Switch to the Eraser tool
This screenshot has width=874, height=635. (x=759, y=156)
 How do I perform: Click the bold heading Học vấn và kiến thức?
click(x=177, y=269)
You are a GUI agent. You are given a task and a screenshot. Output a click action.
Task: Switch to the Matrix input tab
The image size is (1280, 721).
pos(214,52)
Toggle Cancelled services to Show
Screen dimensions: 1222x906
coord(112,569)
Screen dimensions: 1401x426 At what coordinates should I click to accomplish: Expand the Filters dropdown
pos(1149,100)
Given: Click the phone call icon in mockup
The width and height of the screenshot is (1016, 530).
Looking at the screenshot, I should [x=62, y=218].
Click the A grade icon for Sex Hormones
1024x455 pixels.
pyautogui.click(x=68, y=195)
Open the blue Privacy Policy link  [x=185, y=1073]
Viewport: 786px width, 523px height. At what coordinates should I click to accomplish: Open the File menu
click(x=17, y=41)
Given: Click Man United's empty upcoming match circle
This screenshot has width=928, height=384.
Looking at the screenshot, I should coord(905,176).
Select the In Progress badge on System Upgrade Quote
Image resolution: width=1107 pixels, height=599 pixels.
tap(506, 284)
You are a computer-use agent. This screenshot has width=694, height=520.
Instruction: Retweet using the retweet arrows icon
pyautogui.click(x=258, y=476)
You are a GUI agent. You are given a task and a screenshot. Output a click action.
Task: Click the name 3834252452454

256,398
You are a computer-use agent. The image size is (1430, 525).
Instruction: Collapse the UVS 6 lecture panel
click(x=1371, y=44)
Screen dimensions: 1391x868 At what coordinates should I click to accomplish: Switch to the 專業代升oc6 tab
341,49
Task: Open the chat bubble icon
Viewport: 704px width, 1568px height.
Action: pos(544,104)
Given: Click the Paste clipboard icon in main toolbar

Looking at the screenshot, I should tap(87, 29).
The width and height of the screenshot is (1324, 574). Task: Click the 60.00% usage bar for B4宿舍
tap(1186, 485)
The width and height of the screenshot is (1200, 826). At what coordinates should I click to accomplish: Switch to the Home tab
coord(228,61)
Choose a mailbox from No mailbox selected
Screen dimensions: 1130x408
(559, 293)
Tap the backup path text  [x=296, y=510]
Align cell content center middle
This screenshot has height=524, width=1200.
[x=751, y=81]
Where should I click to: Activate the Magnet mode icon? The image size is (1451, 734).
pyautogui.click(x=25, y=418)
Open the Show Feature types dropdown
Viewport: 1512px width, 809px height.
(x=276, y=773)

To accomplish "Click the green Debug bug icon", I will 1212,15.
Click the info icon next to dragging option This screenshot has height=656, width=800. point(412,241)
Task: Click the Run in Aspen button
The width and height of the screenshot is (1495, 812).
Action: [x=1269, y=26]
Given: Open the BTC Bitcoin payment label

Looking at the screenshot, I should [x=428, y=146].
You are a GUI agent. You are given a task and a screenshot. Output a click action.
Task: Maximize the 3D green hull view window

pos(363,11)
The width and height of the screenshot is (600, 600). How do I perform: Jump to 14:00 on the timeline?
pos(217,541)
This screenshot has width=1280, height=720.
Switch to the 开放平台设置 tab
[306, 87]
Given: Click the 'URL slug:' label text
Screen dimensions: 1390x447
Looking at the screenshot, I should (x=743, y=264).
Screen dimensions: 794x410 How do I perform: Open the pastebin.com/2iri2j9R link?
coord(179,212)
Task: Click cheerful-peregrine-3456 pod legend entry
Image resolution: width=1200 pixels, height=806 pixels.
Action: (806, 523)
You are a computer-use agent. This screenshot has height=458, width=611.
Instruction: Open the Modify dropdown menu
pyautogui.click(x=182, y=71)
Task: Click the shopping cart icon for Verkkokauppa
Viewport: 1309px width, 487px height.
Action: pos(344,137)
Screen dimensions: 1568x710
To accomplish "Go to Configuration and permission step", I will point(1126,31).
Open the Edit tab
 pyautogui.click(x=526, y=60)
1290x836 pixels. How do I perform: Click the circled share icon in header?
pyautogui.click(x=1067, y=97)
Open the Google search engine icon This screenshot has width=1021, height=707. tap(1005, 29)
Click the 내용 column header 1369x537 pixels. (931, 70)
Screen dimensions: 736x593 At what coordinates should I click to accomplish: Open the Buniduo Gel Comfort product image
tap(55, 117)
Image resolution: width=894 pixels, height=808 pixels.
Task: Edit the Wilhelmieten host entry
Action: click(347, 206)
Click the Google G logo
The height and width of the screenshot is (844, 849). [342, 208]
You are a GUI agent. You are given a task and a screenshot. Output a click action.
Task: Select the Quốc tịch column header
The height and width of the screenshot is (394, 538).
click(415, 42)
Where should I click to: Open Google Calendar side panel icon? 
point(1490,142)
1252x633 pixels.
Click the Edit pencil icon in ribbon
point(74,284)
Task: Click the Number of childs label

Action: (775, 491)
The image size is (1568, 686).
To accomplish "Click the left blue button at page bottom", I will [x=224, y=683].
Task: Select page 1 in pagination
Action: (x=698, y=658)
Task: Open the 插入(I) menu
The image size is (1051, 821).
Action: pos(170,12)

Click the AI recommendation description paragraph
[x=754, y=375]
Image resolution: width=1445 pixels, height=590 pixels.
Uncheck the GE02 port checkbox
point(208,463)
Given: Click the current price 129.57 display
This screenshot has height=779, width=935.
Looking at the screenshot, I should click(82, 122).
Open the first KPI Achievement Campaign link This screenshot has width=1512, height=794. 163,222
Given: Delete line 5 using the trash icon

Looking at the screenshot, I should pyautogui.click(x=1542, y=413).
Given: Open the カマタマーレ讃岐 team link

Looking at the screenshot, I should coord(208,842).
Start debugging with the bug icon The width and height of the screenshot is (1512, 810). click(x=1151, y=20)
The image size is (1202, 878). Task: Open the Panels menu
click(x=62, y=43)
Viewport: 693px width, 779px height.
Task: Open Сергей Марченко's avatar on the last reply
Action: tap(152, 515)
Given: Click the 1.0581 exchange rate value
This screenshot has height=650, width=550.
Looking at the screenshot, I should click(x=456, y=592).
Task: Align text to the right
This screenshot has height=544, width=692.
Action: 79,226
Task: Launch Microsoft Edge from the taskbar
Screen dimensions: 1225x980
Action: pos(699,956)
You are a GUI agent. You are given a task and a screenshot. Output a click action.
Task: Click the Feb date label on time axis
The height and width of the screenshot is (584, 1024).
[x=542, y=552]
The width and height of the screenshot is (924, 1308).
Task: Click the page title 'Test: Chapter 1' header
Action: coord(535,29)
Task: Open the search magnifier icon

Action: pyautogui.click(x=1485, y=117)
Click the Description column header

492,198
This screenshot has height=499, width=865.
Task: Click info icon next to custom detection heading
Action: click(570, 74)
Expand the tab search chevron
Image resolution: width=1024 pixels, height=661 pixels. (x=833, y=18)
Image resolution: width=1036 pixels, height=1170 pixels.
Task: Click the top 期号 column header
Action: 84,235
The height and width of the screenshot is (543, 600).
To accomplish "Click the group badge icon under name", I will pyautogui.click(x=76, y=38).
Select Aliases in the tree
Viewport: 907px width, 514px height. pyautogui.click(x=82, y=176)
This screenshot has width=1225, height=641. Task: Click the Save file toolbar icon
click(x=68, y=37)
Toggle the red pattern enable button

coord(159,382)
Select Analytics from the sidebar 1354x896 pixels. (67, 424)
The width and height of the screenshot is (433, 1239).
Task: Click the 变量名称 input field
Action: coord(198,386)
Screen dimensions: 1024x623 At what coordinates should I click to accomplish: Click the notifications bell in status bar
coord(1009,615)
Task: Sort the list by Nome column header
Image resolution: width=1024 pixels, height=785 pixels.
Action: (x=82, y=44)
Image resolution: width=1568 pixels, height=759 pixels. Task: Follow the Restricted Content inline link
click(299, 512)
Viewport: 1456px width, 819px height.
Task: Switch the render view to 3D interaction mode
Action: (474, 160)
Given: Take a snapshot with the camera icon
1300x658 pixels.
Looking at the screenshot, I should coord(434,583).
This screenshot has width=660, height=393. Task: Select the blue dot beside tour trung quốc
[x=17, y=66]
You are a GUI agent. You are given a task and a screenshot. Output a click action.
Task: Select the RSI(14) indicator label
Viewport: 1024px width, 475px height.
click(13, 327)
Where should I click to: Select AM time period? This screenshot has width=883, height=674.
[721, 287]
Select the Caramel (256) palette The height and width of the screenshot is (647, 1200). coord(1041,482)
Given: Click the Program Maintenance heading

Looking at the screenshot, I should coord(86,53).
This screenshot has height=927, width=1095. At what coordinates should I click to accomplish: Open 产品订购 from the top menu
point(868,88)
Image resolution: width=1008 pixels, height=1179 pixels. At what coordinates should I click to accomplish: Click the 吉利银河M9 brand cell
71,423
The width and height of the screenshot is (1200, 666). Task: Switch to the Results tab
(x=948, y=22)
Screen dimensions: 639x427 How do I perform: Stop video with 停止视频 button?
○ ○ ○ ○
* **Problem details**
Every line of the data above that includes "computer" should be listed.

* **Output for this exercise**
You are a computer-use agent. This screenshot has width=694, height=520.
You are a computer-use agent. The image size is (1430, 525).
You are a computer-use agent. This screenshot has height=458, width=611.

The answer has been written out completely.